Prometteur, un stand m'accrochait : parmi d'autres plaques émaillées, celle des VINS DE LA CRAFFE (négociants à Nancy) m'y montrait un premier tire-bouchon, un cep SIRET j'imagine.
Le tire-bouchon des Vins de la Craffe
Un peu plus loin, des brocanteurs haut-marnais me dirent avoir gardé quelque chos" pour moi : hélas, c'était un "peg and worm", taille diamant, que j'avais déjà.
Une dame me proposa, comme pièce rare, une ménagère Pérille : j'avais la même à la maison...
Ce couple que j'aime bien me dit n'avoir rien cette fois... avant de me montrer un lot de couteaux trouvé en vidant une maison. J'en achetai trois : deux marqués Véritable Dumas & Cie et un marqué Le Sabot Fontenille ; et je reçus en cadeau un petit tire-bouchon simple mais à la belle poignée de bronze...

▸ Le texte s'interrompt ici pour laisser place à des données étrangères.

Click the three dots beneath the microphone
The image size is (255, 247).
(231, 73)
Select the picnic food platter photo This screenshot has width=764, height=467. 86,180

Je trouvai encore deux pipettes de vigneron qui me plaisent beaucoup et un bilame SANBRI, avec un marquage en diagonale que je ne connaissais pas :
Bilame SANBRI, BTÉ S.G.D.G. marquage en diagonale.
C'en était fini des couteaux, pipettes et tire-bouchons, mais le mieux restait à venir : une véritable "montre en or" !
Pipettes, couteaux, tire-bouchon et bouteille bouchée.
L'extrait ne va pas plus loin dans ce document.